= Work item =
Starting with the line that contains "Elektrik (170, 717)" and stopping after the line that contains "Bautagebuch Liste (30, 2504)", return each line below exactly as written, with no others.

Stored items
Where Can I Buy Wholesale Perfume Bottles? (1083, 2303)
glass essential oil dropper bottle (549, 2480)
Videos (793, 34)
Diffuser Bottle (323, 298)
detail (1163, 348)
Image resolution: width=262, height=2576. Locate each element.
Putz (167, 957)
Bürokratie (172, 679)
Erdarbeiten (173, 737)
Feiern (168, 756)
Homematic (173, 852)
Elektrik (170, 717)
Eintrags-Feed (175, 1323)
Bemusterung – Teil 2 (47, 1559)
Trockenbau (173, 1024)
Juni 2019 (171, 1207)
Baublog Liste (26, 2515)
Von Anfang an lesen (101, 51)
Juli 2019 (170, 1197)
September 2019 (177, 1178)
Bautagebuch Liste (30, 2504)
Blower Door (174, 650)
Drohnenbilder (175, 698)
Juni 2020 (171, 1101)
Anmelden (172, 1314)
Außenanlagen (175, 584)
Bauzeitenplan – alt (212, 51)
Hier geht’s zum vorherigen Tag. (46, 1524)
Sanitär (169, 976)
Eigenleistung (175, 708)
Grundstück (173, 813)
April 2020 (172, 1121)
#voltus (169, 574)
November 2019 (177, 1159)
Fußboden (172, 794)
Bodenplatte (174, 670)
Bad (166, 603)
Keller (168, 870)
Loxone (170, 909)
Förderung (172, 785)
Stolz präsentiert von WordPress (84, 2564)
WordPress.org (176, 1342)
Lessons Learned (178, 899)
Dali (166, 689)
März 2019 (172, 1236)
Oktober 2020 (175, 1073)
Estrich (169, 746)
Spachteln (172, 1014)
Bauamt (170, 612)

= Written solution =
Elektrik (170, 717)
Eintrags-Feed (175, 1323)
Bemusterung – Teil 2 (47, 1559)
Trockenbau (173, 1024)
Juni 2019 (171, 1207)
Baublog Liste (26, 2515)
Von Anfang an lesen (101, 51)
Juli 2019 (170, 1197)
September 2019 (177, 1178)
Bautagebuch Liste (30, 2504)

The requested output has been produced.